**TEXTO FORNECIDO**.
************

[okfn-br] Palavra Aberta?

Arthur Serra Massuda a.serramassuda em gmail.com
Segunda Abril 29 20:12:29 UTC 2013


Obrigado por levantar esses pontos, Felipe.

Precisamente, quando o jornalismo é um mau negócio e a democracia precisa
de debate, como pensar o debate público a partir de todos os progressos
sociais? Se os "pensadores" de economia e administração tentam modelos de
negócio viáveis, porque "pensadores" da democracia não podem fazer uma
proposta de organização? Por causa do contexto da crise do jornalismo tais
reflexões ganham importância. Obrigado por lembrar.

O que mais me horroriza hoje é que as opções parecem ser entre "liberaliza,
ou norte-koreíza". Se o liberalismo é incapaz de saciar as necessidades da
democracia (ver e-mails anteriores), vamos melhorar o que ele já construiu.
Não é assim que funciona o ideal iluminista de progresso? Uma das
necessidades da democracia é o debate público. Nele, na minha opinião, uma
imprensa livre, plural e diversa é indispensável, num momento em que ela
definha e parece mais atentar contra a democracia do que defendê-la. Como
garantir isso?

************

**CONJUNTO DE TAREFAS**.
(a) Indique se cada afirmação abaixo concorda com a mensagem sobre jornalismo e democracia, respondendo sim ou não e citando literalmente as palavras da mensagem que decidem a questão. (i) O autor agradece a Felipe por ter levantado os pontos. (ii) O autor considera a imprensa livre dispensável para o debate público. (iii) O autor propõe abandonar o que o liberalismo já construiu.
(b) Reproduza sem alterações o trecho da listagem que vai da linha que contém "Open the comments icon in header" até a linha que contém "Looking at the screenshot, I should (192, 211).", incluindo as duas.

************

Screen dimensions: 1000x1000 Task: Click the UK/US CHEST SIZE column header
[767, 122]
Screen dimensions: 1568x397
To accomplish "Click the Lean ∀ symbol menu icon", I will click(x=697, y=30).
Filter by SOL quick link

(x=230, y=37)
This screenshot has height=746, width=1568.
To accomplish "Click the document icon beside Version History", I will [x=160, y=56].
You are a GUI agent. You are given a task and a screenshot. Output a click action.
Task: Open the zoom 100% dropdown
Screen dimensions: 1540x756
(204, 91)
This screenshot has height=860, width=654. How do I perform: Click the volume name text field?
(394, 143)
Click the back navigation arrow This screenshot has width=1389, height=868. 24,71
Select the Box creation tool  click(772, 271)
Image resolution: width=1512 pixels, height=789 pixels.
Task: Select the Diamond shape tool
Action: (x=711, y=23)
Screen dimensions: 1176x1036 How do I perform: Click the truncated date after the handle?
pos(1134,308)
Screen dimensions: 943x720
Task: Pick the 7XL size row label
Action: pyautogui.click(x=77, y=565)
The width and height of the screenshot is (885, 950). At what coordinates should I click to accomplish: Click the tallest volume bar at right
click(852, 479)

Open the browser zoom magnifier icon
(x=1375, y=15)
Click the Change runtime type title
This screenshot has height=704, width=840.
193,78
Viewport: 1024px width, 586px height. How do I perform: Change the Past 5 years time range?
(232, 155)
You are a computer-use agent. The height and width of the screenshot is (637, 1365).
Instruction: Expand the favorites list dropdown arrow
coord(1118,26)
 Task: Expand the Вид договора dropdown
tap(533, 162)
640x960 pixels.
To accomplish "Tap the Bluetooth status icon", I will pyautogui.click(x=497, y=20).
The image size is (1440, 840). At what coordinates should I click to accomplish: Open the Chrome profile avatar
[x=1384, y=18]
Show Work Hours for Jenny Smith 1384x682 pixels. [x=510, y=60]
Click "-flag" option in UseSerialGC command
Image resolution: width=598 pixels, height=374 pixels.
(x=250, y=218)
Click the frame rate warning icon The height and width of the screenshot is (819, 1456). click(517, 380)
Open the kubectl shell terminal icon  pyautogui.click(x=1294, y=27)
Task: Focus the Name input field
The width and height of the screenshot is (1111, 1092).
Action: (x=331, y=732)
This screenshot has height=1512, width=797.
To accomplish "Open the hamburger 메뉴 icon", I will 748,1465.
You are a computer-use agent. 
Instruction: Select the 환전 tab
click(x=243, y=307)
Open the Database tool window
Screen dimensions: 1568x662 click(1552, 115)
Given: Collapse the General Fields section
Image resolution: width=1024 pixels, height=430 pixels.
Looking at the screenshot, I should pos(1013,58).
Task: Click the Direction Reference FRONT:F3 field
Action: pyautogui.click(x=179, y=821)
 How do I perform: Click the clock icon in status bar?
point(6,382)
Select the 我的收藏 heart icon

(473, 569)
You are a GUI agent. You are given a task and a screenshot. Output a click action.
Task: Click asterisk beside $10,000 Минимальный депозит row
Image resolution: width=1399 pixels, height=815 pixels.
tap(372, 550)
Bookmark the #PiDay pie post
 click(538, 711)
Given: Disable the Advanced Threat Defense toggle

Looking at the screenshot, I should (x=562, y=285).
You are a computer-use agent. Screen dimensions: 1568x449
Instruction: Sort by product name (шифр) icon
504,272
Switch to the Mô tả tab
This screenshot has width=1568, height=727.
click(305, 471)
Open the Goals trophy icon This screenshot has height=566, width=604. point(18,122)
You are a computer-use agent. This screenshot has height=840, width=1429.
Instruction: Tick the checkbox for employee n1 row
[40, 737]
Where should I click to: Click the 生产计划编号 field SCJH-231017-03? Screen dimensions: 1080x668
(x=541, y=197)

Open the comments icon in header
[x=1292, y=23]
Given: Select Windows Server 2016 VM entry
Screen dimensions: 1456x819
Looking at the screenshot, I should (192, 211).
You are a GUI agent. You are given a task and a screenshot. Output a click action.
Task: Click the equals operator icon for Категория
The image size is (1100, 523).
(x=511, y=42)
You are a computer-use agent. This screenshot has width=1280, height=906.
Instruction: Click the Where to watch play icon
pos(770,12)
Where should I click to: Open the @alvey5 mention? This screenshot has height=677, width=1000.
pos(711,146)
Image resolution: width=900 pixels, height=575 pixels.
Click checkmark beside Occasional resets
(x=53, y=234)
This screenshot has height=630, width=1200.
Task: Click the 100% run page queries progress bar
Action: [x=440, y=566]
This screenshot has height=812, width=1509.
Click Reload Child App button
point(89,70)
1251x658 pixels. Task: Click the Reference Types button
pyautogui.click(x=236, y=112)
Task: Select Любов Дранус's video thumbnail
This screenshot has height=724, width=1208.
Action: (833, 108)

************

**RESULTADOS DAS TAREFAS**.
(a)
(i) Sim: "Obrigado por levantar esses pontos, Felipe."
(ii) Não: "uma imprensa livre, plural e diversa é indispensável"
(iii) Não: "vamos melhorar o que ele já construiu."

(b)
Open the comments icon in header
[x=1292, y=23]
Given: Select Windows Server 2016 VM entry
Screen dimensions: 1456x819
Looking at the screenshot, I should (192, 211).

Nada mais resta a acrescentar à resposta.